Rewrite the part of the items that opens with the line containing "has height=908, width=1919." and runs through the end of the items as a numbered list, leaving out blank lines. Leave the pictures out of your answer.

_INFORMATION SHOWN:_

---*---

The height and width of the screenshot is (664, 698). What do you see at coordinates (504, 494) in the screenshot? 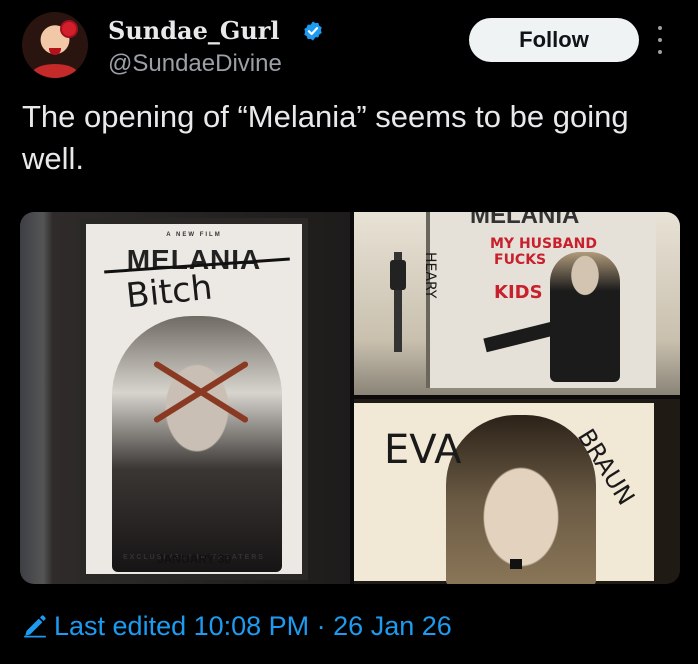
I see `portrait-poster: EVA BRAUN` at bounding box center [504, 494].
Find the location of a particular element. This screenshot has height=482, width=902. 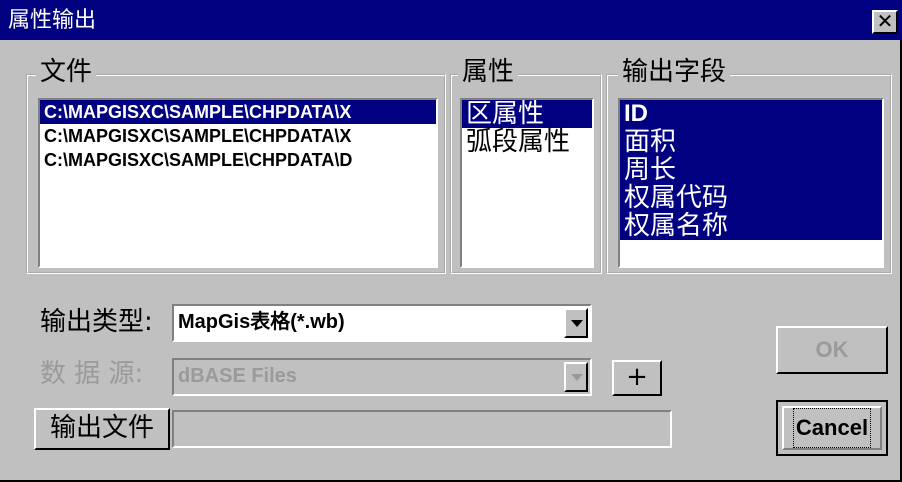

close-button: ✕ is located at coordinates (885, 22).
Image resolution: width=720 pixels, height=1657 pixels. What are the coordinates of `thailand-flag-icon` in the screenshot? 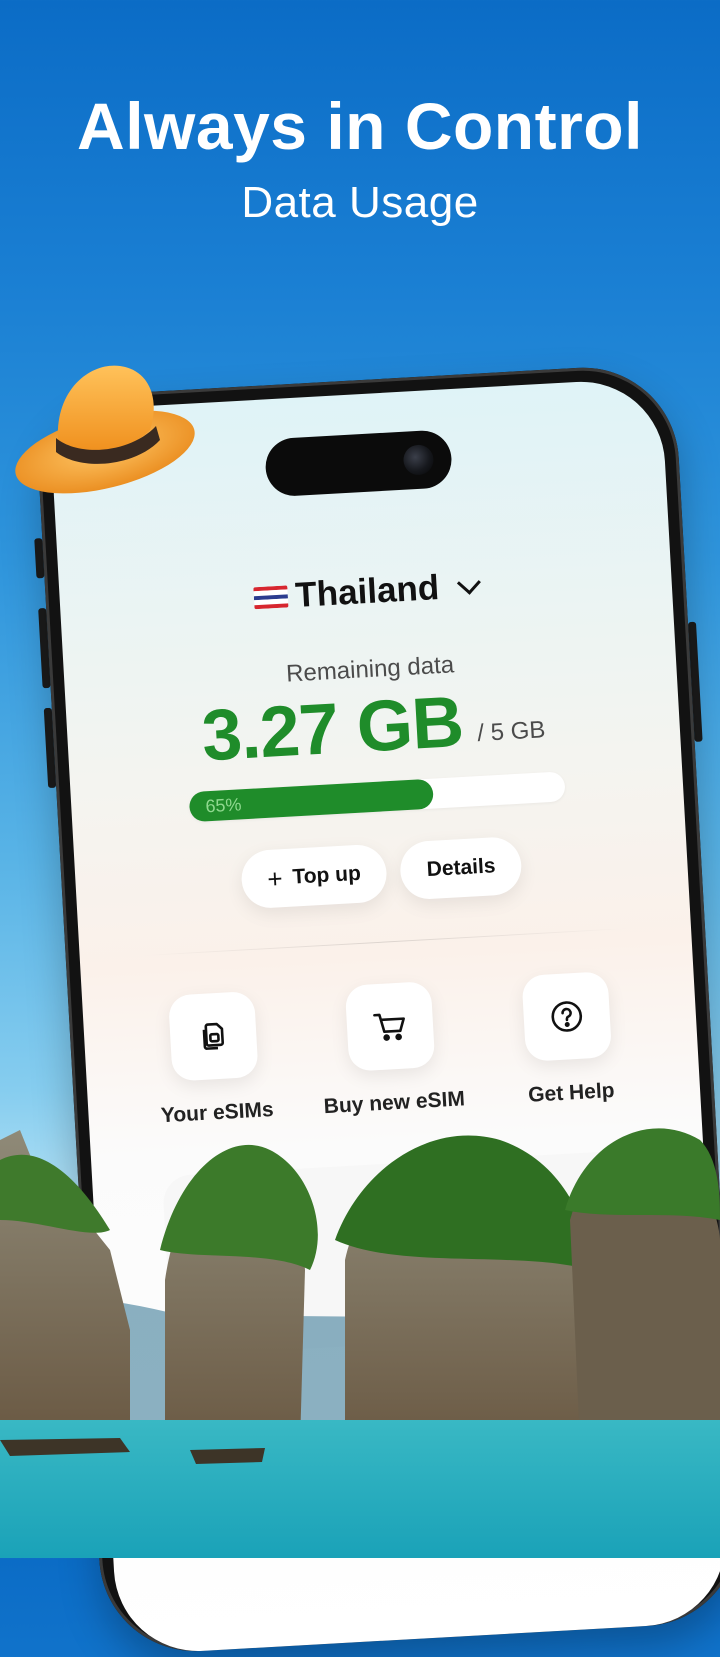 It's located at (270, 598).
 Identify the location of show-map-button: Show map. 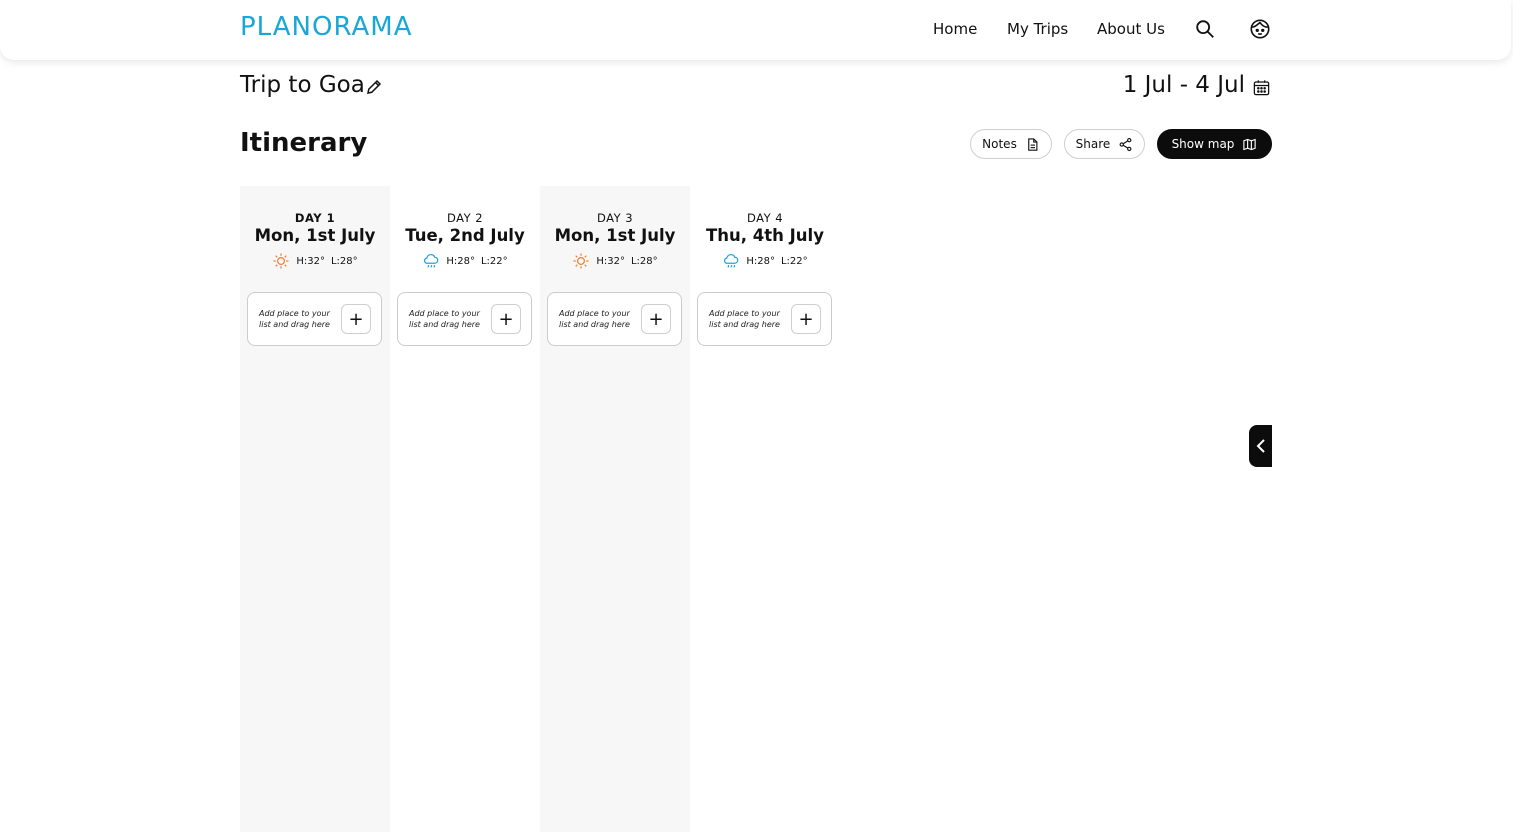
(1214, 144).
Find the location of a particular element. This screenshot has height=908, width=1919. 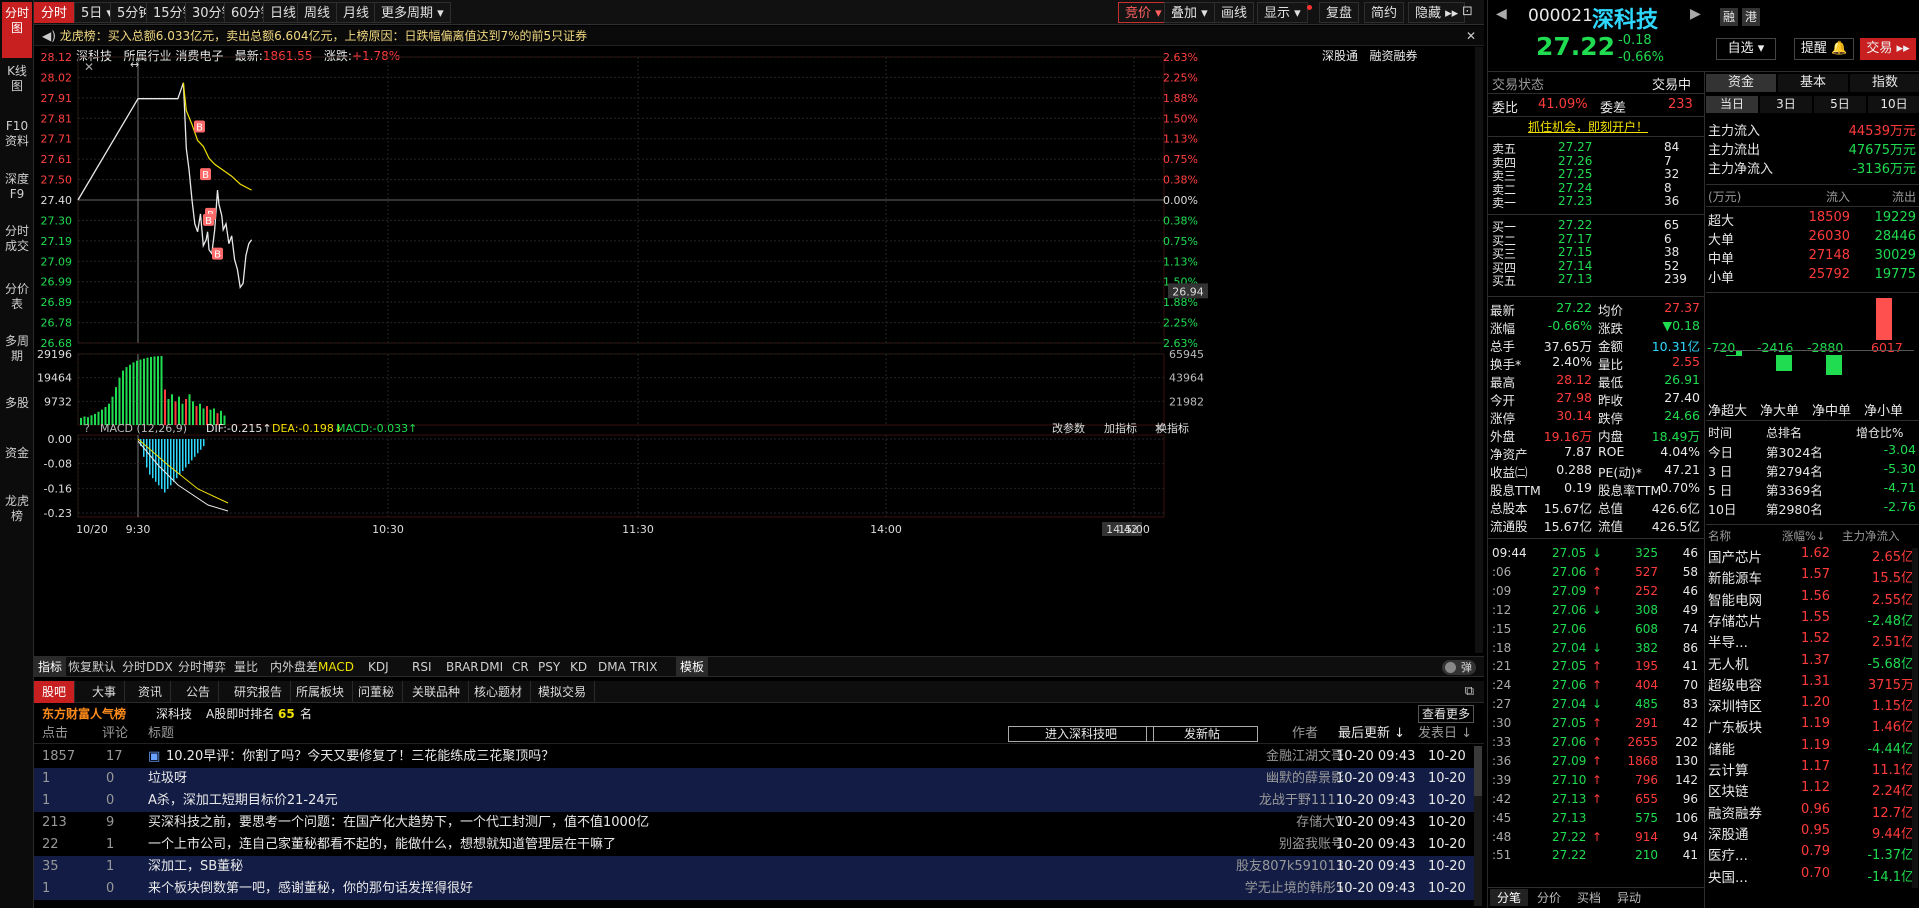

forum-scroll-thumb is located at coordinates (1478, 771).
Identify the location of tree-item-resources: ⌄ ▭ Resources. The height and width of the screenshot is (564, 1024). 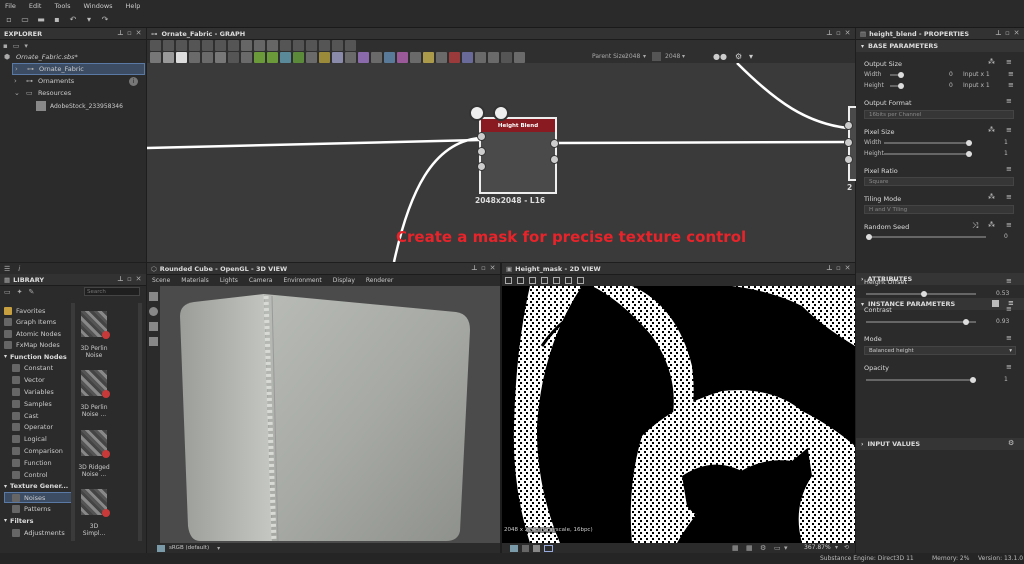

---*---

_TASK OUTPUT:_
1. Find the location of a particular element. This screenshot has height=908, width=1919. 
2. forum-scroll-thumb is located at coordinates (1478, 771).
3. Identify the location of tree-item-resources: ⌄ ▭ Resources. The height and width of the screenshot is (564, 1024). 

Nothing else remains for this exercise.